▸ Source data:
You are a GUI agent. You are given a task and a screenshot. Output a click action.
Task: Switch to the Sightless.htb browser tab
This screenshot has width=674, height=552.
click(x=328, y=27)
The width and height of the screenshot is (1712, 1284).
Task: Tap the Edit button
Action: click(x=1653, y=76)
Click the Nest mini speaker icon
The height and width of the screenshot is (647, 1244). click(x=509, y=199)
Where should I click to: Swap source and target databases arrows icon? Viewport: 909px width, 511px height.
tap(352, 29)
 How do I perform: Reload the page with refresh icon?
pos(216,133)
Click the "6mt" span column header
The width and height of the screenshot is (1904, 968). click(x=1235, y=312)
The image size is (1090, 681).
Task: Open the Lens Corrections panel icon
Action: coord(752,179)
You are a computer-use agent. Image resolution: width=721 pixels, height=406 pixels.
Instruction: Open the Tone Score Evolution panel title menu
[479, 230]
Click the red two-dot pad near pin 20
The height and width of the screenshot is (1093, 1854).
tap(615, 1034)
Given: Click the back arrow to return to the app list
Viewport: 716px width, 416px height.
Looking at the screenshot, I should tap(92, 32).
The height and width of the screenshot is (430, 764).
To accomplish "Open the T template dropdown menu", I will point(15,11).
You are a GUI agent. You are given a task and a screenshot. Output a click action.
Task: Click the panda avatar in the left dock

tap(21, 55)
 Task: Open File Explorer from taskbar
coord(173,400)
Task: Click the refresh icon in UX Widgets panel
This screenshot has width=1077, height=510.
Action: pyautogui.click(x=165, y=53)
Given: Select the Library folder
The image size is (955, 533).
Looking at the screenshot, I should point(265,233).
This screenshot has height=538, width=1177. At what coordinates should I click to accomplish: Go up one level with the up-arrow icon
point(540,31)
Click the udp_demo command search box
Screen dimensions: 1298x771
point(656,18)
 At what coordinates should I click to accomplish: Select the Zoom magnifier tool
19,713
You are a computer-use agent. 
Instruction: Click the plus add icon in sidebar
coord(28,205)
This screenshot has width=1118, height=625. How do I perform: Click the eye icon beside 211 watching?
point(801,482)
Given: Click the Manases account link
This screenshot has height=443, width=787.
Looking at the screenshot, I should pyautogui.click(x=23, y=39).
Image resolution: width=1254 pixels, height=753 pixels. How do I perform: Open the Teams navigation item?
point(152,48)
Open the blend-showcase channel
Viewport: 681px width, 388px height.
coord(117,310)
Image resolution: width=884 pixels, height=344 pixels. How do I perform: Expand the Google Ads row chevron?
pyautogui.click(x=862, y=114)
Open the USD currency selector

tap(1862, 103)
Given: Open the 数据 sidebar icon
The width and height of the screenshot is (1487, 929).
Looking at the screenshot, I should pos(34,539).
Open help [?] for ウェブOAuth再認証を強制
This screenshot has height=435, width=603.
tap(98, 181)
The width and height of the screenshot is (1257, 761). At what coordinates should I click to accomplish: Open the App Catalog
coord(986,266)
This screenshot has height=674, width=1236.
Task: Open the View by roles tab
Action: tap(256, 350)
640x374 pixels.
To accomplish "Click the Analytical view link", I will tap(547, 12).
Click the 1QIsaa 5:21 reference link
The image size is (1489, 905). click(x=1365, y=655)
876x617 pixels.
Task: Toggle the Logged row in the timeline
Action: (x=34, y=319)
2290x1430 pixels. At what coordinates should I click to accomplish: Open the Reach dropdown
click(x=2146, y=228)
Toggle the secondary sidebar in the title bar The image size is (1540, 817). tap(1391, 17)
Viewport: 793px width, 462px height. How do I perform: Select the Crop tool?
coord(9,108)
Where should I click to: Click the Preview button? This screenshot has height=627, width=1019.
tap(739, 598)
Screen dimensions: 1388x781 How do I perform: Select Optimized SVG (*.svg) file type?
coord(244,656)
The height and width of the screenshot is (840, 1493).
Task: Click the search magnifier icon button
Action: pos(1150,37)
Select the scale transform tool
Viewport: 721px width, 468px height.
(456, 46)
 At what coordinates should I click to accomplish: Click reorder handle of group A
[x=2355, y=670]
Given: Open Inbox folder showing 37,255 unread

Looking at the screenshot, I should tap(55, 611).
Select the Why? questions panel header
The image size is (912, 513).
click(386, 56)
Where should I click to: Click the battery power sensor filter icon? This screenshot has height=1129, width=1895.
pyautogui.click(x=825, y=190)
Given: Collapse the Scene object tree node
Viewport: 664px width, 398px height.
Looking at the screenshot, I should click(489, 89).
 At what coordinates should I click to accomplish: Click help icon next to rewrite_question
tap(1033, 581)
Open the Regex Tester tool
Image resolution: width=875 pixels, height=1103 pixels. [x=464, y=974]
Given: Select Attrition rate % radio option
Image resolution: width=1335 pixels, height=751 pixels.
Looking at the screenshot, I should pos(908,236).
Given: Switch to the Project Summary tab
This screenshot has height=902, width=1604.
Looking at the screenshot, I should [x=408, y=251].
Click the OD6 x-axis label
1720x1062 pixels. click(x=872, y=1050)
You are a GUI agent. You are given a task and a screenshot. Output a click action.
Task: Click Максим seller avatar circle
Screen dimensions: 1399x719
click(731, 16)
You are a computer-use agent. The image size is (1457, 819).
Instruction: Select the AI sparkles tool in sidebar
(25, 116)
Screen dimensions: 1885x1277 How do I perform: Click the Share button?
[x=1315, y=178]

▸ PROBLEM TO WORK ON: Using the entries, state how many of their lines hold "will"; give the number and no more.

▸ WORKED SOLUTION: 2